In developing the concept that chemical plumes have a deep-mantle origin, I propose that plumes result from original chemical inhomogeneities in the Earth. According to the hypothesis of in-homogeneous planetary accretion, the terrestrial planets formed with refractory cores and volatile-rich outer shells, that is, they are layered according to the sequence in which compounds condense from a cooling nebula. The primitive deep mantle is enriched in CaO-Al2O3-TiO2 and the refractory trace elements and depleted in MgO-FeO-SiO2 and the volatile elements relative to normal olivine-pyroxene mantle. The refractory trace elements include W, Ir, Y, Zr, Nb, Ba, Sr, rare-earth elements, and, most important for the present discussion, U and Th.
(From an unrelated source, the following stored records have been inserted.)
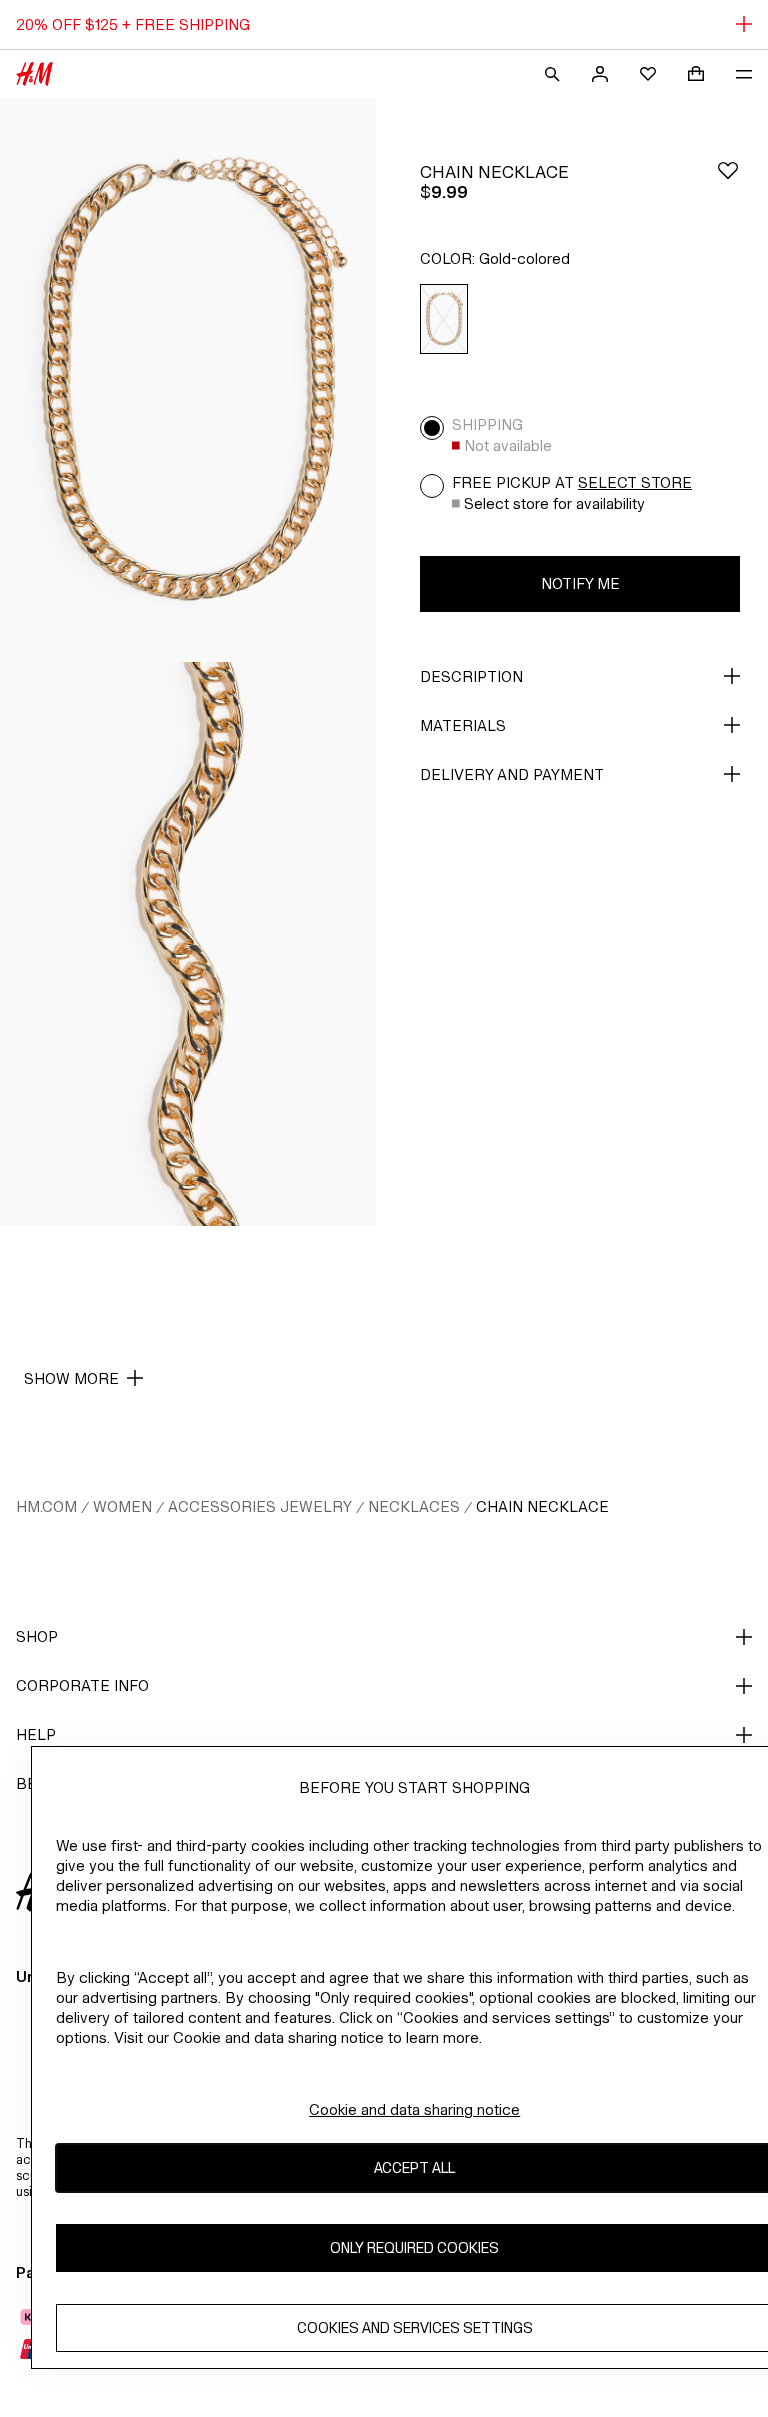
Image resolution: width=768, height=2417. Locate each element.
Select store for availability (554, 503)
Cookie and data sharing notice (414, 2109)
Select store (635, 482)
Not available (508, 445)
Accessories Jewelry (260, 1506)
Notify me (580, 583)
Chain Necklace (542, 1506)
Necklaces (414, 1506)
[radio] (444, 319)
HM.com (46, 1506)
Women (122, 1506)
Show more (71, 1378)
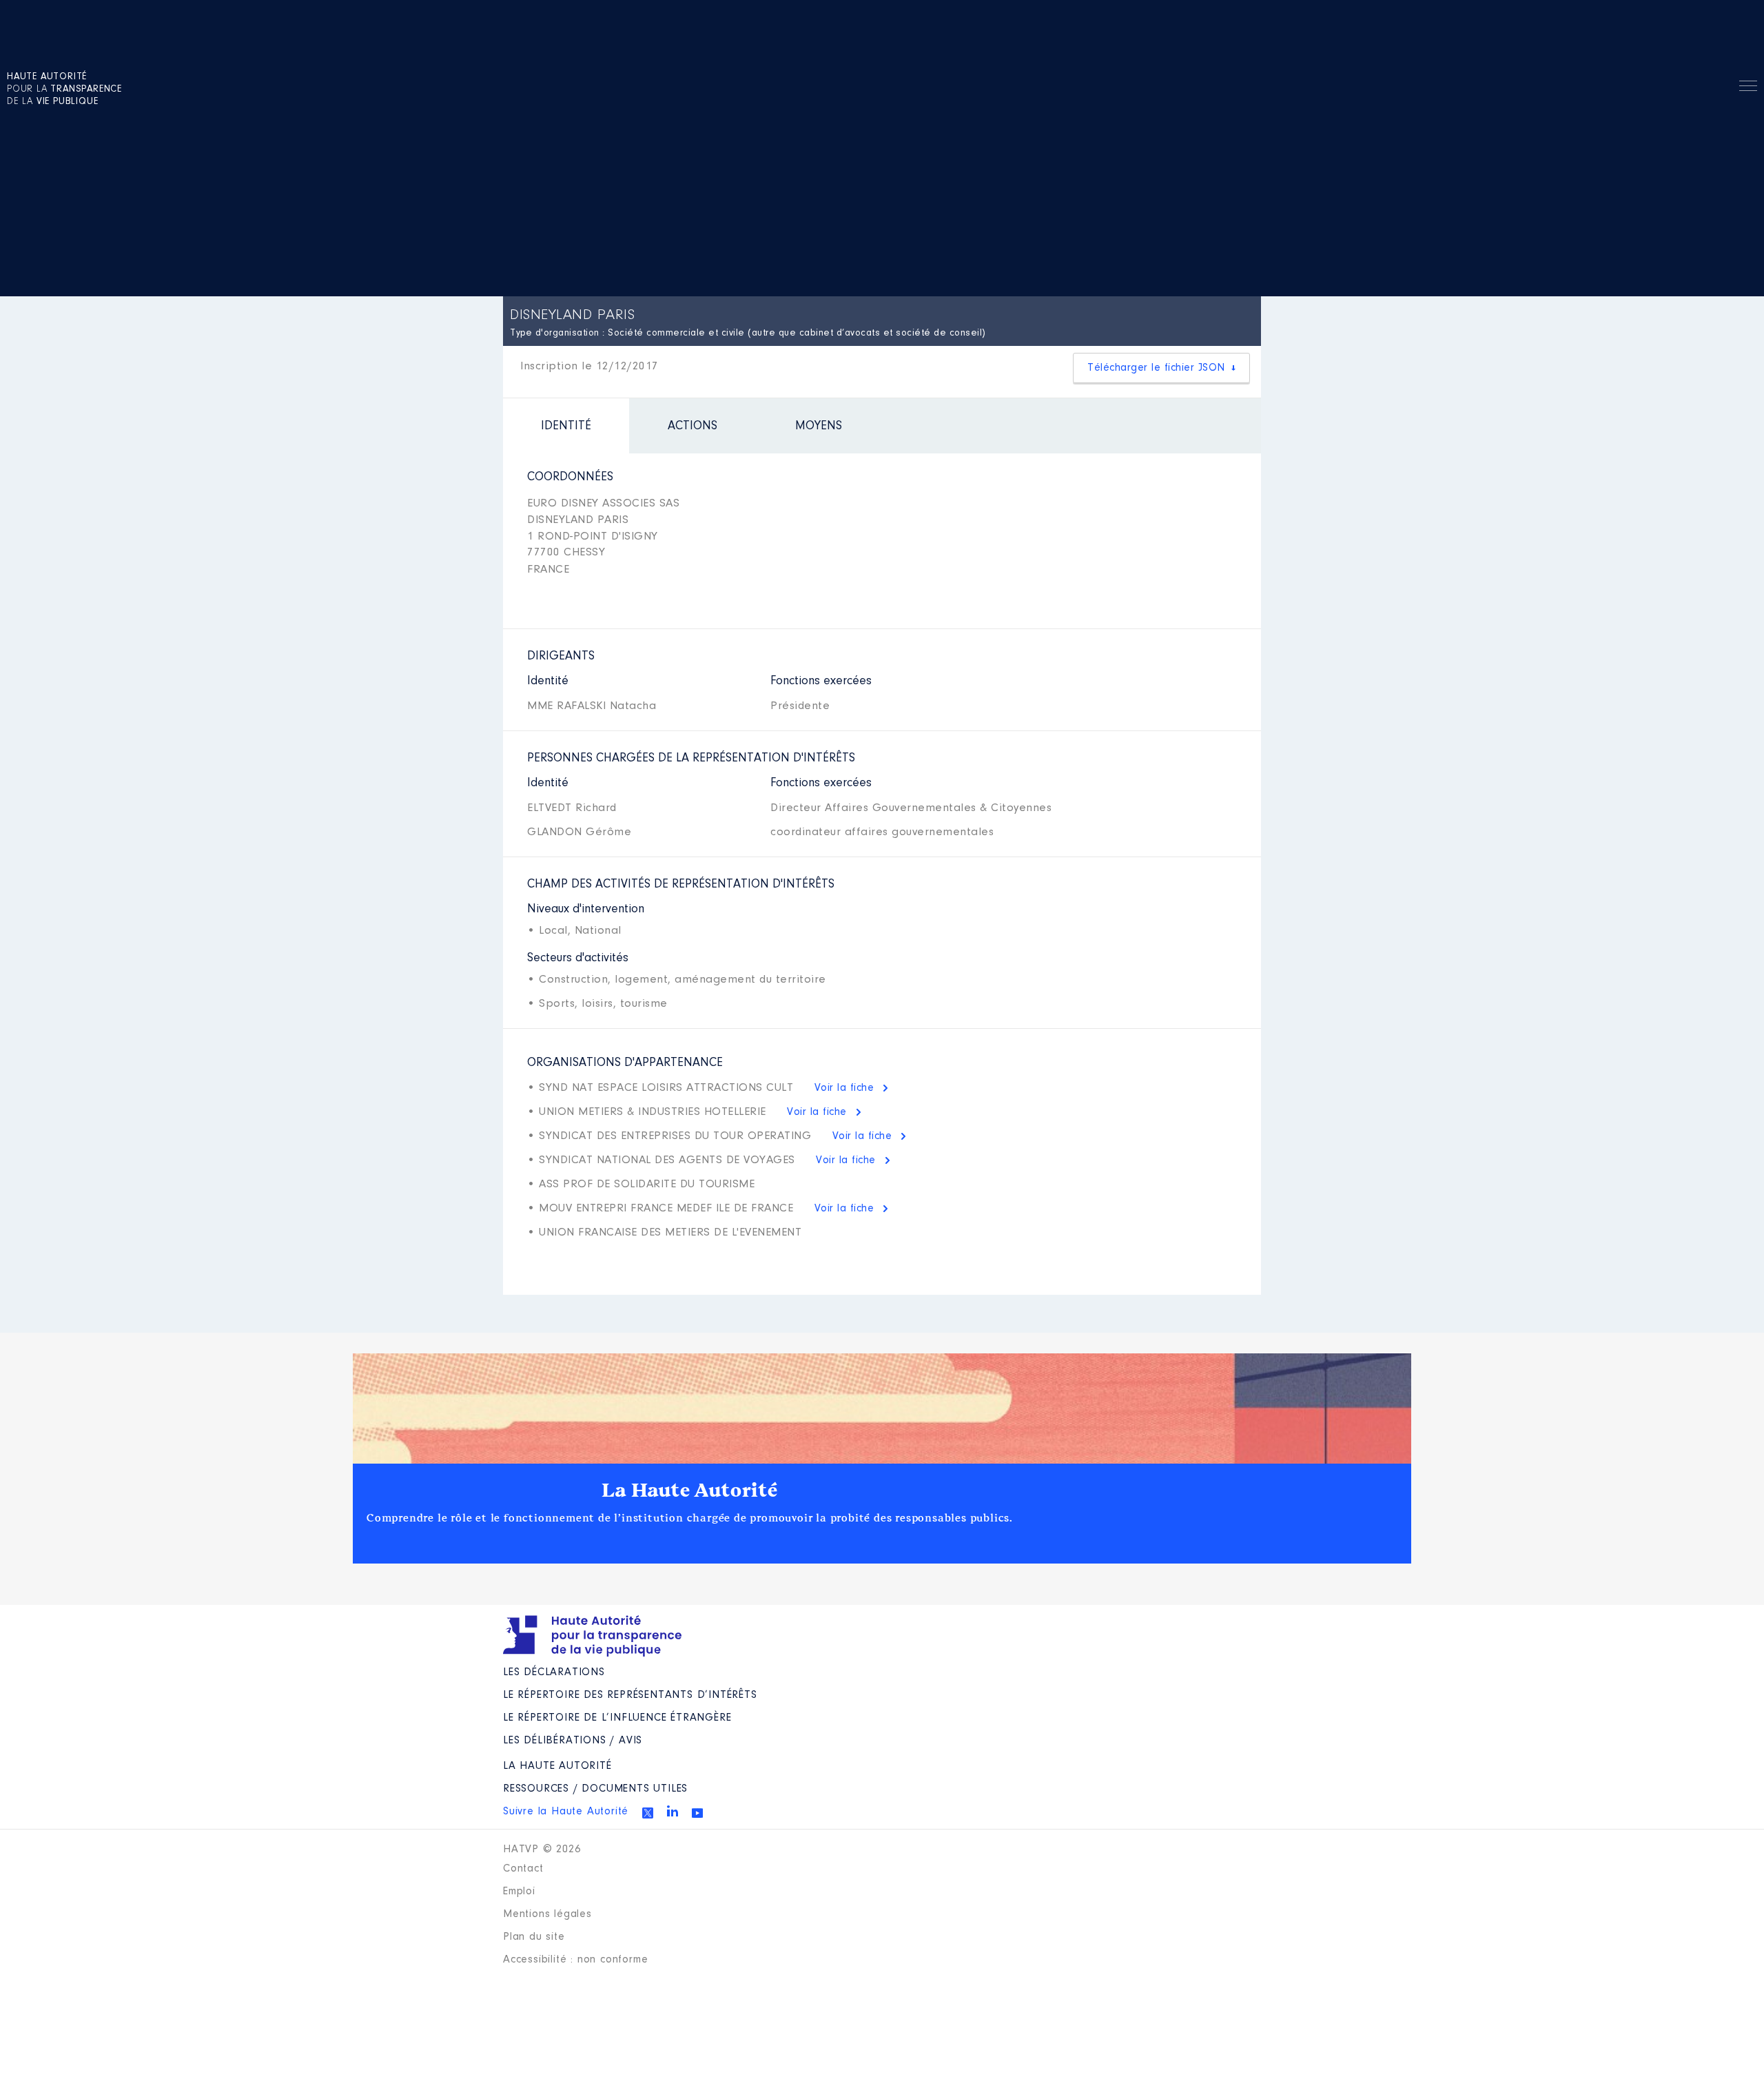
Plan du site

In the deep mantle, this refractory material is less dense than ferromagnesian silicates and will rise until phase changes and loss of the low–melting-temperature fraction permit density equilibration. The low–melting-temperature fraction of this primitive refractory assemblage is anorthite, and a widespread anorthosite event probably occurred early in the history of the Earth. I propose that chemical inhomogeneities still exist and because of their high U and Th abundances provide the heat source for driving upper mantle asthenospheric convection. A conservative estimate indicates that the heat flow above frozen-in plumes is at least twice the normal heat flow at the base of the low-velocity layer. This heat is transmitted efficiently by convection to the base of the lithosphere, providing the “melting spot” required to explain linear island chains in the oceans and igneous traces on continents. When a continent comes to rest over one of these radioactive hot spots, the temperature at the base of the continental lithosphere is perturbed, causing doming or swelling and eventual fracture and magmatism. It is also possible that kimberlite and carbonatite intrusions are a result of thermal perturbations that result when continental lithosphere overrides a chemical hot spot. The locations of chemical plumes may control the patterns of continental breakup and dispersal even if they are dynamically passive.